Forty-five million Americans have at least one tattoo, and they're getting them at more than 20,000 tattoo parlors countrywide, spending, collectively, more than $1.5M annually for the pain and the pictures. Yikes. 

I don't have one, and don't plan to get one, but they're well represented in my family. My father got one at 17 for his then-girlfriend Charlotte, and when he married my mother, one of his pre-wedding tasks was to blank Charlotte out with some leaves. But she has always been there, under that inky cover-up, still readable if you know what you're looking for, a lifelong reminder that you probably won't end up with the person you liked as a teenager. (Yes, I know some of you have. Good for you - hope your tattoos are still nice and crisp!) My millennial niece has three that I know of: some tiny stars on the inside of her left foot, something else on her hipbone (also thankfully small) and then... the big rose outline on her shoulder that she waited to tell us about when we were all out to dinner with a visiting cousin, because she knew her parents wouldn't make a scene in front of him. Ironically, he's got a honkin' tattoo himself, but it wasn't on display that night.

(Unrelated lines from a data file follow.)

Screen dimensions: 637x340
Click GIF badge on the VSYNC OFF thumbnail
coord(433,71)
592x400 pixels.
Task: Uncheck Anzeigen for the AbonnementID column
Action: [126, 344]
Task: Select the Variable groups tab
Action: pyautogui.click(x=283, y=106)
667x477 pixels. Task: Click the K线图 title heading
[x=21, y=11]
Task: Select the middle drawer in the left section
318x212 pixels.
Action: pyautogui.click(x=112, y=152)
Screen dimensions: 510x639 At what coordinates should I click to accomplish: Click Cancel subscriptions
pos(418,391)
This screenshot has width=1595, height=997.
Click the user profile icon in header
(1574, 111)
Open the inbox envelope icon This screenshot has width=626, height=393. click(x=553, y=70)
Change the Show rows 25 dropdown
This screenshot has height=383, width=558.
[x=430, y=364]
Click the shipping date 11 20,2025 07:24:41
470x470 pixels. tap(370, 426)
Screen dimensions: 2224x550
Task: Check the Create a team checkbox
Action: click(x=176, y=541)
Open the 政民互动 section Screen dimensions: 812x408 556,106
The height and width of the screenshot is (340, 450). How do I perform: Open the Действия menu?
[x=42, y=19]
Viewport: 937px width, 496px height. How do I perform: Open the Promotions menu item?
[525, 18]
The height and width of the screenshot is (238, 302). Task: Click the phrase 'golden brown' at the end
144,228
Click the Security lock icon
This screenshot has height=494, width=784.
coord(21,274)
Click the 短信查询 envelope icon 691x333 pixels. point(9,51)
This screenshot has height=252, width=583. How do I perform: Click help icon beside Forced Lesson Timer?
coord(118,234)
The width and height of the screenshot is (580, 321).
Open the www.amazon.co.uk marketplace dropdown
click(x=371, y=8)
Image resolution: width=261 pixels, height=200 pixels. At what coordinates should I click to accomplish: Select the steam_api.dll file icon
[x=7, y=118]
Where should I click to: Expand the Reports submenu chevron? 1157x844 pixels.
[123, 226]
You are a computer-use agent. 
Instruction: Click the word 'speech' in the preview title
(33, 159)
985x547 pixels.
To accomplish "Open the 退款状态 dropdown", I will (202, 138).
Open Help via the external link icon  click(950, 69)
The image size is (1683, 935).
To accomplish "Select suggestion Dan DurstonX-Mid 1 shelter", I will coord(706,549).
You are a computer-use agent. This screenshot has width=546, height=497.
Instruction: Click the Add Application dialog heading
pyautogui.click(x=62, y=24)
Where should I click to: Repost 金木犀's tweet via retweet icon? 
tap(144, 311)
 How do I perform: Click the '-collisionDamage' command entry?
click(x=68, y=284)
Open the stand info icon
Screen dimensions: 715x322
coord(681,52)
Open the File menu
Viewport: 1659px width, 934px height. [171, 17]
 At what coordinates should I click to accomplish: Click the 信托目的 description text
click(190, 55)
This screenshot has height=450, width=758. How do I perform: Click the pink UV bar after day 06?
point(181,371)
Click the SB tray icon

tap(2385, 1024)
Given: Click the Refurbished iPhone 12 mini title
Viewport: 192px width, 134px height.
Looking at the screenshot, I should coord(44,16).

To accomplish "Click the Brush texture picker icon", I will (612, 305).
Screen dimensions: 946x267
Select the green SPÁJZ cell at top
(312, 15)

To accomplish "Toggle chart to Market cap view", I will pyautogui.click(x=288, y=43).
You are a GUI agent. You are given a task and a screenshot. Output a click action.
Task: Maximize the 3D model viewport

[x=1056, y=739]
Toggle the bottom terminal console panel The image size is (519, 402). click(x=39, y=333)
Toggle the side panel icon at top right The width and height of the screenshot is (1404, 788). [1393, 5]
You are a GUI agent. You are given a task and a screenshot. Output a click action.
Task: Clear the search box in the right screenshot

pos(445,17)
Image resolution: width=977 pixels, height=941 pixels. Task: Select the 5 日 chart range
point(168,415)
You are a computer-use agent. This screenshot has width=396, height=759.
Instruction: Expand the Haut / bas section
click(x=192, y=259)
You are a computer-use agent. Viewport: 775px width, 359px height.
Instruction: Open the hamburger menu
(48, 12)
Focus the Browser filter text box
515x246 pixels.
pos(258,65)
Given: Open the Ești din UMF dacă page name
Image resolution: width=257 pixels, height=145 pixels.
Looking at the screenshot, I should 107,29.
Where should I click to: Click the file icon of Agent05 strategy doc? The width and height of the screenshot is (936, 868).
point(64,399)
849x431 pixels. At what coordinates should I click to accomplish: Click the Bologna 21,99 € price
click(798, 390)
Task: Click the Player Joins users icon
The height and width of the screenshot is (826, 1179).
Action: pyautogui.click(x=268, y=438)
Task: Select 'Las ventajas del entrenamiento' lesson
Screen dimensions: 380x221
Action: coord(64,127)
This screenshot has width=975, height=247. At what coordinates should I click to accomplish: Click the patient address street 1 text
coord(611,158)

I have a friend who will get a tattoo when she's really down in the dumps (don't ask me how many she has - she was a very unhappy camper for a few years). I have friends who have gotten them for reaching a landmark age, or for beating cancer, or because they always wanted one and dammit, they're going to have one now.   And there are some people taking them off, now that they realize the tramp stamp is, uh, aptly named. Years ago, it was clear that getting into laser tattoo removal would be a great business to have. (After all, Pew & Co. say that 17% regret theirs, and 11% are currently having a tattoo removed.) So I had to grudgingly admire the business sense of Christopher Knight, who played goofy Peter Brady on "The Brady Bunch," and is now a key investor in Dr. Tattoff. Guess Peter wasn't as dorky as he seemed. (Oh, yes he was. Adorkable.) 

There are some remarkable unsung artists out there using skin for their canvas. They're helping out the 29% of folks who say their tattoo makes them feel rebellious, and the 31% of people who say it makes them feel sexier. Oh, and lest I forget, the 5% who say a tattoo makes them feel more intelligent. Probably because they tattooed a picture of Einstein on their stomach.